In November 1937 Dubouka was arrested for the second time and sentenced to ten years in prison in Chuvashia and the Far East. In 1941 his son Olgerd died while the family was in Taldom. After release in 1947 Dubouka and his wife moved to Zugdidi, where they hoped to live in peace. The poet found a job as an accountant for the local state farm.

He was re-arrested on 16 February 1949 and sentenced to 25 years in prison. He was kept in Tbilisi prison, then moved to Krasnoyarsk Krai, where he worked as a carpenter.

== Poetry ==
Critics divide Dubouka's poetic career into two periods: between 1921—1930 and 1958—1976, where the first was more fruitful. His way as a poet officially started in 1921 when his poem 'Belarusian Sun' was published in the 'Sovetskaya Belorussiya' newspaper. In 1923 he published a book of poetry 'Stroma', then in 1925 'Where the Cypresses Stand' and 'Cane', 'Credo' in 1926 and 'Nalya' in 1927. The poem 'For all the lands, all the people' which caused him to be arrested in 1930 was published in the 'Belorusskaya Kultura' under a pen-name Yanka Krivchanin. Dubouka then never used this pseudonym again.

Dubouka was influenced by such classic Belarusian writers as Yanka Kupala, Yakub Kolas, and Maksim Bahdanovič.

After 1958 he started working as a writer and translator, translating Shakespeare and Byron into Belarusian and writing tales and stories for children.
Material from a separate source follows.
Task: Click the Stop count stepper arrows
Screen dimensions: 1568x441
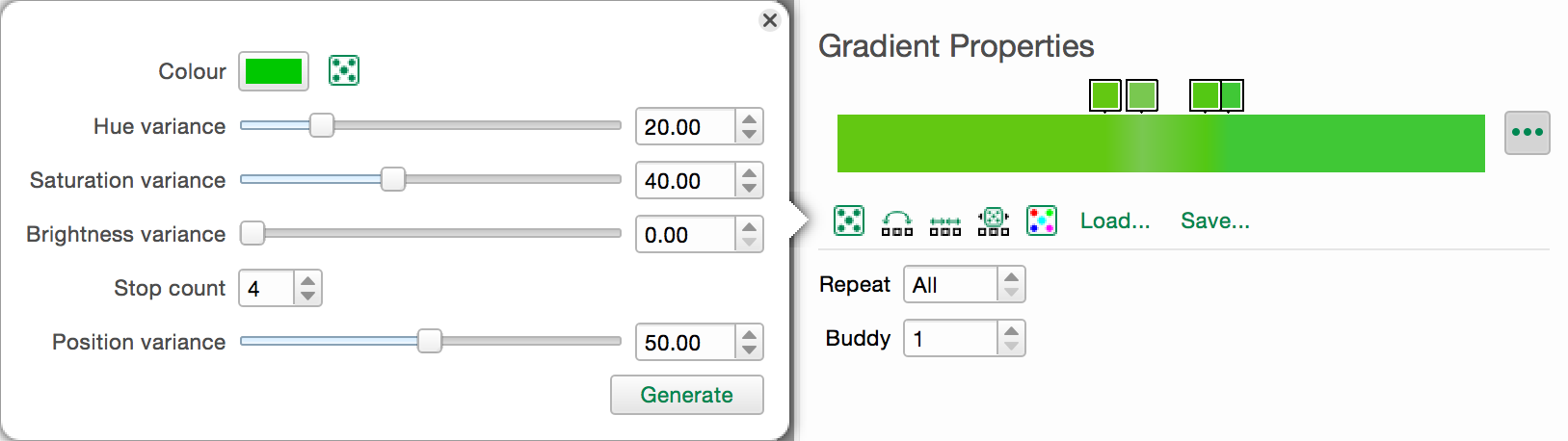Action: click(307, 288)
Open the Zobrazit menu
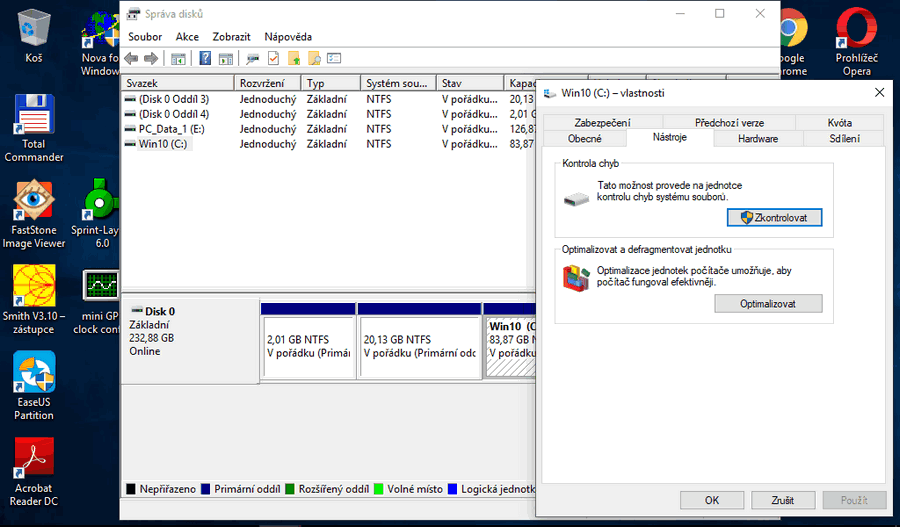The width and height of the screenshot is (900, 527). tap(231, 37)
In 1973 he published a memoir titled «Пялёсткі» (Petals).

According to linguists, Dubouka significantly contributed to development of the Belarusian language. In his poems he frequently used neologisms and vernacular. He is an author of several linguistic articles regarding orthography and graphics of the Belarusian language, and believed that the Cyrillic alphabet fit it better than the Czech and Polish alphabets. He suggested introducing «ö» instead of «ё» and using «ї» like in the Ukrainian.
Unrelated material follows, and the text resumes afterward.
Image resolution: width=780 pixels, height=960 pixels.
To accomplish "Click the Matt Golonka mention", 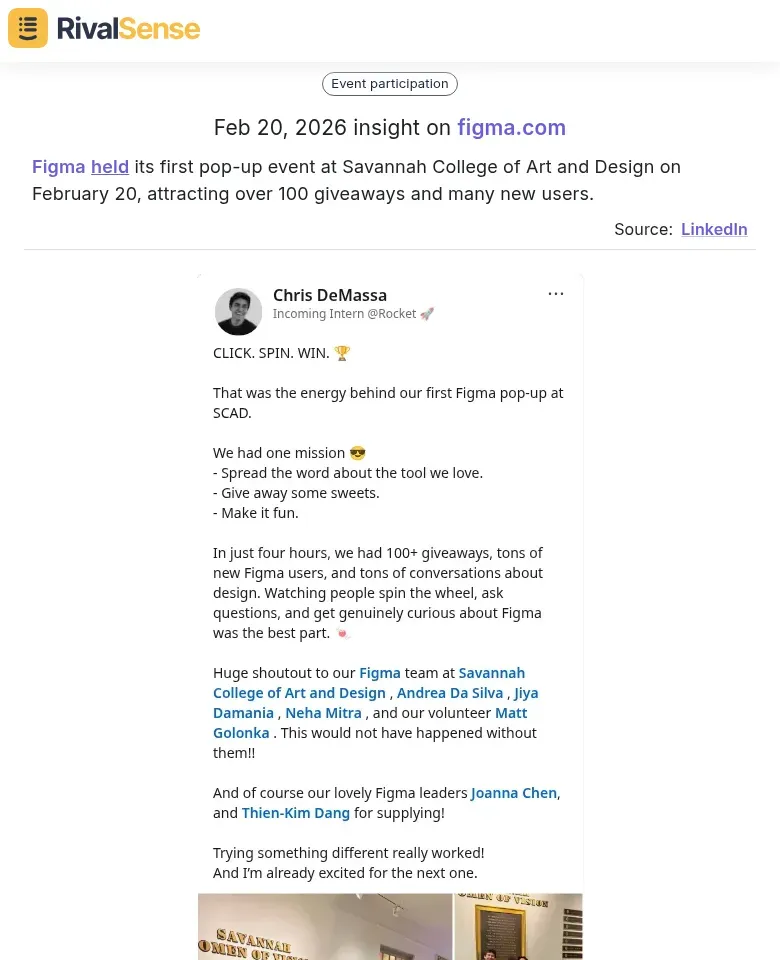I will coord(241,733).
Maksim Harecki and Volodymyr Sosiura named Dubouka the greatest poet of the post-revolution Belarus.

== Exoneration and recognition ==
Dubouka was exonerated during the Khrushchev Thaw in November 1957.

In 1958 he became a member of the Belarusian Union of Writers in 1958 and in 1962 a literary prize winner for the book of poetry "Polesian Rhapsody".